Once you pick a question type, make sure you think carefully about what you will name the slide. This field will appear in the LMS under the Question Description field, so it is important to be pick something you will easily recognize. Note that with the way we are creating this survey, learners will not actually see this title, it is for the people collecting the data from your LMS.

Now that you have your slide created, we are going to make some adjustments to the preset triggers for this slide so it takes the data from the slide where learners are taking the survey and puts it here for the for reporting to the LMS.

Setting up Triggers and Variables on the survey slide

On the sidebar you will notice a trigger like this (it will vary depending on the type of survey slide):

Survey input trigger to be replaced

The slide automatically created a variable called NumericEntry1 for me, which is designed to capture the learner’s survey response. Let’s change that to match our variable we used to collect the learner’s response for clarity. For instance, I have a question that asks the learner how helpful the training was. The variable on the survey slide is called Helpful, so I will rename the survey’s slide’s created variable to HelpfulEntry:

Next, you will need to create a new trigger that sets your renamed variable equal to the variable that is holding your question data from the slide where the learner enters her answers. This will replace the trigger shown in the image above. You can use that little lightning bolt icon (it shows up when you hover over a trigger) to cancel out the old trigger.

New trigger.

In my example, I renamed HelpfulEntry from NumericEntry1 variable and set it to the variable Helpful, which collected the data from a question on the survey slide. I think it is smart to leave Entry in the name of the variables that you are renaming for clarity. Note, I have it set to activate when the timeline starts on the slide — so immediately when the user lands on this slide, Storyline puts their answer in the input box from the variable you created.

Moving along, once you have the aforementioned trigger set, you will need to add one more trigger to your survey slide. This trigger will make the slide automatically submit the question after the user lands on the page and moves on to the next slide:

Timeline to submit question after .2 seconds

Make sure this trigger is after the one that sets the entry field equal to the variable from your survey slide (the first trigger in the image above). You don’t want the submission to occur before something is in the entry field!

Part 4: Finishing Touches

Add a loading screen

Now I like to add a “loading” screen to cover up the survey slides that collect the data from the variables. Basically, what will happen is the user will take the actual survey on those first slides you created, then Storyline will take them through all the survey slides that are reporting data automatically. However, instead of the user seeing behind the curtains, we will put an image and some text over the entry field. Mine looks like this:

Loading screen

You can add more trailing dots after “Loading Results” on subsequent slides if you want it to look like its animated with each passing slide.

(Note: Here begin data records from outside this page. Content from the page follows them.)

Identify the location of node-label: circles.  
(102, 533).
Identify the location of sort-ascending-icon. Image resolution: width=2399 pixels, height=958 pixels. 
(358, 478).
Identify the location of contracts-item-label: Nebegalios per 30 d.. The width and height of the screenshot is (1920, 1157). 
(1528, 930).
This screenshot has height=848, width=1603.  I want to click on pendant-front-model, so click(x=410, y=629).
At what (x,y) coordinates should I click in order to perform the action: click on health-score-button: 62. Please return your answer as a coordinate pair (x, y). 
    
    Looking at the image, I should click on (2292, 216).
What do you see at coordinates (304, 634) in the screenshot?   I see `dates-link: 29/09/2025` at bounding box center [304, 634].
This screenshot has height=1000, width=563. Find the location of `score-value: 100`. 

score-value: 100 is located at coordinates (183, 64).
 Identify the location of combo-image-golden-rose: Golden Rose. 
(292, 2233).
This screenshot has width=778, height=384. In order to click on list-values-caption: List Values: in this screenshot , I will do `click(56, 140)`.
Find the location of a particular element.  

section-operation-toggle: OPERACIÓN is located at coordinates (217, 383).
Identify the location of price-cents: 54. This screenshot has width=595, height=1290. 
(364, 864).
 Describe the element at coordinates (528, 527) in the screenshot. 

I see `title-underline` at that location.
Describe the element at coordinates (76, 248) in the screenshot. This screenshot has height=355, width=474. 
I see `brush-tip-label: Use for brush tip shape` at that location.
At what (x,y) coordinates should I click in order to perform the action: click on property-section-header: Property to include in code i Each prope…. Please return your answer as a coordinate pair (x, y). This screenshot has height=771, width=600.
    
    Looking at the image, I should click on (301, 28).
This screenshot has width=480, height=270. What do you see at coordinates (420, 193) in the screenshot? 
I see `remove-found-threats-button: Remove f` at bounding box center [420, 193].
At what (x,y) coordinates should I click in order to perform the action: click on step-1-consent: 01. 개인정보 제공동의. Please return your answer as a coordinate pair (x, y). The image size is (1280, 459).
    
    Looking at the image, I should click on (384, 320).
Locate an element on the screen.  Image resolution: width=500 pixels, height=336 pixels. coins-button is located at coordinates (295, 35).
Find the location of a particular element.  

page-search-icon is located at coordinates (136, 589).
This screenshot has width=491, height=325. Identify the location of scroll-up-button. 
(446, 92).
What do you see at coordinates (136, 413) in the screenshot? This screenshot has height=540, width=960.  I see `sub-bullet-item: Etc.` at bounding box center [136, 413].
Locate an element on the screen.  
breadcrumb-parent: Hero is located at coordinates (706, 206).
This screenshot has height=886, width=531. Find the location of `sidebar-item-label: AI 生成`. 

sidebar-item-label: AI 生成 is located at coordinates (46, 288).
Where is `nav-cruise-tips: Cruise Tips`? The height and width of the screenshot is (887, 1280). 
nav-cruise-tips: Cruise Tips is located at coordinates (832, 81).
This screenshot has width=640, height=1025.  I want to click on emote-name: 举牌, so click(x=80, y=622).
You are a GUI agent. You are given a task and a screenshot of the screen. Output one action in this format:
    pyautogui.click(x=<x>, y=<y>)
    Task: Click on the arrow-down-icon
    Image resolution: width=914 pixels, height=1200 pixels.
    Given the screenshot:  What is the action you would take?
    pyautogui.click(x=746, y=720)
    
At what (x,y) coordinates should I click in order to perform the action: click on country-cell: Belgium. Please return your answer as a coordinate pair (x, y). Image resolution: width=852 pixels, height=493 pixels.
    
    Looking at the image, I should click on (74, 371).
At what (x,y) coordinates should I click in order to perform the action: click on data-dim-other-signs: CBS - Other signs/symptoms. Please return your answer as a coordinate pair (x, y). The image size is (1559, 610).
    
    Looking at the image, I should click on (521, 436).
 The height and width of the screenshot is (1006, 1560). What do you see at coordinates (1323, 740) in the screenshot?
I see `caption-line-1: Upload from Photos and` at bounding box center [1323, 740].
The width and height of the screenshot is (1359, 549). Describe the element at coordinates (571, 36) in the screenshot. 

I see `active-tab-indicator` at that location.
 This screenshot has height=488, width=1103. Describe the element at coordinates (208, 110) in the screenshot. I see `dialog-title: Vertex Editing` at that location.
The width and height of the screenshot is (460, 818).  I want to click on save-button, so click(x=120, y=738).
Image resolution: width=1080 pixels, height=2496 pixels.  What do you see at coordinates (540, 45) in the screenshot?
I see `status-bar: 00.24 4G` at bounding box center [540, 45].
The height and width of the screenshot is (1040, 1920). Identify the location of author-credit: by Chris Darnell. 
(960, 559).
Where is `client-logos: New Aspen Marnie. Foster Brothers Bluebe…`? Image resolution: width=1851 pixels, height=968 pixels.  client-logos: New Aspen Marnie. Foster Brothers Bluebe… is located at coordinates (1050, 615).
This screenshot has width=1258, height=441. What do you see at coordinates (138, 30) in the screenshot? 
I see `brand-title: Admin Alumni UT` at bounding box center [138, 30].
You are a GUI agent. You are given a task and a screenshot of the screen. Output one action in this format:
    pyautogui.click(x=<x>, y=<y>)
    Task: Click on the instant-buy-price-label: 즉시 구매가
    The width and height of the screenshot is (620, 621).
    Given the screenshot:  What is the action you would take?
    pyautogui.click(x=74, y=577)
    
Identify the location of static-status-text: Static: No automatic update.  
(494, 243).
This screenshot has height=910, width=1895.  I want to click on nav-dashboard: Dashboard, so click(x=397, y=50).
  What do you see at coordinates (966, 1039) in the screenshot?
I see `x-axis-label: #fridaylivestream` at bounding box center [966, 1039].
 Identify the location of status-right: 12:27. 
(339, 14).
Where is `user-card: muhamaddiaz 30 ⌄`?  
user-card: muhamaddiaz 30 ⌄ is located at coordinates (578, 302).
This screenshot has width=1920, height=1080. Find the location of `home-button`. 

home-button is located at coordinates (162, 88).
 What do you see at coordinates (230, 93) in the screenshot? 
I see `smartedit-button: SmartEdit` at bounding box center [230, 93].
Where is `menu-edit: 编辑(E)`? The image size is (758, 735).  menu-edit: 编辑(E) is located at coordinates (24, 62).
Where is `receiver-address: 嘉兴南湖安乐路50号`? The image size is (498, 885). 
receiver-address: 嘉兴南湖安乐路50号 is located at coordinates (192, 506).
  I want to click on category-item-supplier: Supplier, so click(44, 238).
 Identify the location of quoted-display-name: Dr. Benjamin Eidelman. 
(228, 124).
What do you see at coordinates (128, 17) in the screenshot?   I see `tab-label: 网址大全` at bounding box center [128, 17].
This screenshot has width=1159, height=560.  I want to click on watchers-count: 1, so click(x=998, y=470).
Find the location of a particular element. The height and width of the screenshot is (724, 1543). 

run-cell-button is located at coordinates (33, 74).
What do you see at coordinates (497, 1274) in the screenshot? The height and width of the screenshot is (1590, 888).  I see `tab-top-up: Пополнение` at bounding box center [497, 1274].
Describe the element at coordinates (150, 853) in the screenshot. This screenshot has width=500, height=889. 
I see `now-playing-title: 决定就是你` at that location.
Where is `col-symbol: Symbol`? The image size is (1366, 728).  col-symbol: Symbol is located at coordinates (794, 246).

That is basically it for the set-up. You can repeat these steps for setting up the rest of the data collection slides. Keep in mind, you will need to pick the right type of survey slide depending on your question data (text or numerical). I usually stick to the short answer and numerical entry slides as templates.

Making sure the survey slides report to the LMS

As a final step, make sure your survey question slides are reporting to the LMS in the same way a standard quiz slide would. They will register in the LMS as “neutral”, so they will not impact the learner’s completion of the course or their transcript. You can check this on the Results Slide by clicking “Edit Result Slide.”

Edit Result Slide button
Result Slide Properties

So far, I have used this to successfully collect survey data in our LMS Cornerstone as well as Adobe Captivate Prime. As long you are using at least a SCORM 2004 compliant LMS, the data should be captured without any issues.

Hope you found this tutorial helpful. It is not a simple project, but if you are looking to capitalize on all of the features of Storyline to capture data, this method is helpful and can be extrapolated to other forms of data collection.